Time: 36 minutes (30 minutes prep time, 6 minutes cook time)
This soup uses a lot of vegan versions of ingredients, like vegan chicken and
a bouillon cube. Some good brands include Beyond Meat, Better Than
Bouillon, Edward & Sons, and Orrington Farms. You add the chicken and
rice after pureeing the broccoli-and-cauliflower soup, so there’s some texture.
2 boxes of mushroom broth
2 bunches’ worth of broccoli florets
1 head’s worth of cauliflower florets
1 medium-sized, diced Yukon Gold potato
2 cups cooked brown rice
1 package of vegan chicken strips
1 vegan, chicken-flavored bouillon cube
1 cup water
1 cup unsweetened almond milk
3 minced garlic cloves
1 diced white onion
2 tablespoons tamari
1 tablespoon veggie oil
Dash of salt
Dash of black pepper
1. Heat the oil in your pressure cooker on the “sauté” setting.

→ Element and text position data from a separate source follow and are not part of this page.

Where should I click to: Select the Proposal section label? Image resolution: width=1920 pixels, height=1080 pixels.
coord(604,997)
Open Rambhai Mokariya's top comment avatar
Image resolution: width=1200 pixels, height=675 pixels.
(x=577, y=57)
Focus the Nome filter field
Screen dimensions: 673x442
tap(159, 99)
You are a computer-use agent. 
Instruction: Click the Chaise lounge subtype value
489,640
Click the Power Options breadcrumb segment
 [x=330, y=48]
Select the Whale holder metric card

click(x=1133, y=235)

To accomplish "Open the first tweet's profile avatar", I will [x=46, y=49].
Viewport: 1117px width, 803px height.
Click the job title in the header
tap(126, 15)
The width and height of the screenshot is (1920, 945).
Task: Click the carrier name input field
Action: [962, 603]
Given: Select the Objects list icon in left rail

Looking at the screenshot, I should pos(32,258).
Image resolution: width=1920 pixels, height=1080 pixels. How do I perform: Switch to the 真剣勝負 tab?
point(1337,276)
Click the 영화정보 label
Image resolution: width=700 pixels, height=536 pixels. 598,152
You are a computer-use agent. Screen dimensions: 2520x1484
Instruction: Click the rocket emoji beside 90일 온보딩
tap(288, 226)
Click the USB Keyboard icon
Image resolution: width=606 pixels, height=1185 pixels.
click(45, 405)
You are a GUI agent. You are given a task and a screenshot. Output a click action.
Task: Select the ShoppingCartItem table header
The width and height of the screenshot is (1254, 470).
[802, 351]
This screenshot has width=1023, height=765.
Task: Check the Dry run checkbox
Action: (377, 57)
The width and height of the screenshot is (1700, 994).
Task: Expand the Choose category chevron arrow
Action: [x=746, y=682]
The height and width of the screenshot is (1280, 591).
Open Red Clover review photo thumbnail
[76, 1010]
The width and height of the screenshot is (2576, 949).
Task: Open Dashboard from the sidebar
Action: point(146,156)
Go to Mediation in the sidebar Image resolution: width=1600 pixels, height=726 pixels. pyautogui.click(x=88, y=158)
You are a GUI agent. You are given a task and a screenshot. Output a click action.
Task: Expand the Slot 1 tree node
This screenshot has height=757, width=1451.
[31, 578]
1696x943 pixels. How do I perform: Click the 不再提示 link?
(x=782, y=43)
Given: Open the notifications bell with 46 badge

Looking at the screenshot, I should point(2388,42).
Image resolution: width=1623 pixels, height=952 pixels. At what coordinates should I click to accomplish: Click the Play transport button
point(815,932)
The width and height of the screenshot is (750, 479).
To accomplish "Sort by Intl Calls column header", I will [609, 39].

2. Toss in the onion and cook until soft.
3. Add garlic and cook for another minute or so.
4. Hit “cancel” and add the broccoli, cauliflower, and potato.
5. Season with the tamari, salt, pepper, and bouillon cube.
6. Pour in the liquids (water, milk, and broth) and stir.
7. Close and seal the lid.
8. Select “manual,” and adjust time to 6 minutes on high pressure.
9. After hitting “cancel” when time is up, quick-release the pressure.
10. Puree when the soup has cooled a little.
11. Before serving, add the vegan chicken strips and cooked rice.